### Work instructions
**A)** Quote the Starlink interference post word for word, from "A Starlink satellite" up to and including "less than that.".
**B)** Continue the post on Starlink signal interference, picking up right after its final sentence.

[Start of Excerpted text]

[Starlink] starlink extensions over uk
Ulrich Speidel
u.speidel at auckland.ac.nz
Wed Jul 27 09:37:09 EDT 2022
On 27/07/2022 1:35 am, Mike Puchol via Starlink wrote:
>
> The interference is directly in-band, as the Ku and Ka bands are used
> both by satellite TV, GEO data systems, and Starlink. Thus, if a
> Starlink satellite in-line between a satellite TV customer and the GEO
> satellite, the satellite TV customer would experience considerable
> interference. This is why Starlink satellites, gateways, or user
> terminals cannot transmit anywhere between 10º above and 10º below the
> GSO arc (18º previously).
Hang on a second - there's a terminology issue here relating to the term
"band". "Ku band" refers to frequencies between (roughly) 12-18 GHz and
"Ka band" to frequencies between about 26-40 GHz. "Out-of-band
interference" refers to signals emanating from a transmitter that are
outside its intended signal bandwidth - and that signal bandwidth is
normally a lot smaller than the bandwidth of the Ku or Ka band - unless
we're talking UWB applications here, and we're not.
A Starlink satellite or ground station will only ever transmit (wanted
signal) within a small sub-band within these bands. For example, in NZ,
Starlink only holds licenses for five 500 MHz sub-bands of Ka between
27.5 GHz and 30 GHz, and half a dozen 250 MHz subbands of the Ku band.
So we can safely assume that any transmissions from Starlink ground
stations will take place within these limits. We can also safely assume
that an individual transmission between a ground station and a single
satellite will occupy at most one of these sub-bands, and for Dishys
it's likely to be a lot less than that.
Any GEO sat listening to that sub-band from behind the transmission's
target Starlink bird would indeed experience in-band interference. Any
GEO sat listening to other sub-bands of Ka or Ku that the one used for
uplink may also experience interference, but in this case it's out of
band because it isn't within the sub-band that the Starlink ground
station transmits in.
Normally:
* A transmitter will be designed so as to minimise emissions outside
its core wanted signal spectrum in the sub-band / channel in which
it's operating. Why? Because power outside that core bandwidth is
wasted, and can be a source of interference to others. This is
achieved with a band pass filter around the transmit frequency that
is designed to let the wanted signal pass and hold anything else back.
* Similarly, a receiver listening to a signal on a different frequency
will use a band pass filter to keep signals outside that wanted
frequency range out.
Think of ideal signals as being vehicles on a road that stick to their
own lane so they don't bump into each other. So where's the problem? The
problem is twofold: Firstly, receivers are designed to handle very weak
signals and amplify them to the point where they "mean something" if
there's any meaning to be had in them. Secondly, those band pass filters
aren't perfect. They suppress signals in the unwanted part of by a
decent amount but not completely. How "decent" an amount depends on the
construction of the band pass filter, and that in turn depends on size,
precision, material, number of filter elements, resistive losses etc. It
also depends on how far that frequency of interest that you want to have
suppressed is from the band that that band pass filter will let pass.
The further the better.

[End of Excerpted text]
[Start of Information provided]

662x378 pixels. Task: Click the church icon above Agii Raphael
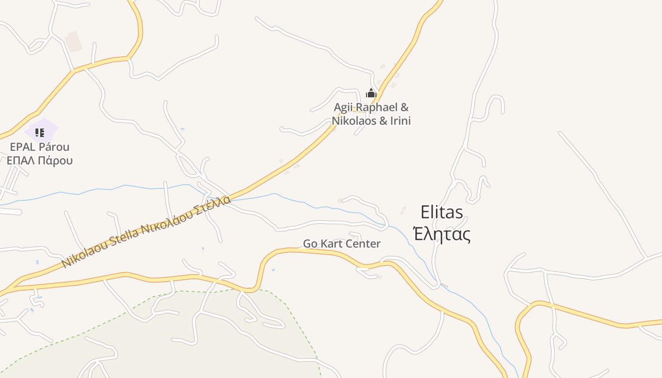[371, 93]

[End of Information provided]

### Responses for each task
**A)**
A Starlink satellite or ground station will only ever transmit (wanted
signal) within a small sub-band within these bands. For example, in NZ,
Starlink only holds licenses for five 500 MHz sub-bands of Ka between
27.5 GHz and 30 GHz, and half a dozen 250 MHz subbands of the Ku band.
So we can safely assume that any transmissions from Starlink ground
stations will take place within these limits. We can also safely assume
that an individual transmission between a ground station and a single
satellite will occupy at most one of these sub-bands, and for Dishys
it's likely to be a lot less than that.

**B)**
For the GHz microwave spectrum in which the Ku and Ka bands lie, band
pass filters are essentially just appropriately shaped pieces of metal.
Size isn't so much the issue as wavelengths are very short, but
precision and material / resistive losses (skin effect) are. There's
only so much gold you want to put into a Dishy and gold only gets you
that far.
So in order to interfere with a GEO sat receiver, a Starlink ground
terminal will have to either:
1) Produce a spurious signal in an unwanted part of the spectrum (not to
be confused with antenna side lobes, that's a different type of unwanted
signal - any part of the spectrum but wrong direction of propagation and
normally at a much lower power level). In any decent transmitter with
band pass filter, this is likely to be several orders of magnitude below
the wanted signal. That unwanted signal has to propagate along the much
longer path to the GEO sat, where it is subject to path loss. It then
has to arrive at the GEO sat with sufficient signal strength in order to
raise the noise + interference level at the GEO sat's receiver to a
point where the signal-to-noise-plus-interference ratio at the receiver
falls below the minimum required for that sat's mission.
2) Have its wanted signal communicate well beyond its intended target
(extra path loss again) to have it suppressed to a good extent by the
band pass filter at the GEO sat receiver that is there to keep out of
band signals out. If the residual signal from the Starlink terminal is
still strong enough to raise the noise + interference floor at the
receiver enough to lower the signal-to-noise-plus-interference ratio at
the GEO sat, then again we have a problem.
Sadly, both are possible - however as I've argued, it's probably less of
an issue with Starlink than with other types of NGSO services.
Side lobes are usually orders of magnitude below the main lobe, so tend
to be less of an issue than the main lobe as they project a much lower
signal to start with. Plus these signals aren't correlated when coming
from different transmitters, so it's a matter of "powers add" not
"amplitudes add", and powers drop by one over distance squared, so...
I'm not sure how seriously one should take these complaints.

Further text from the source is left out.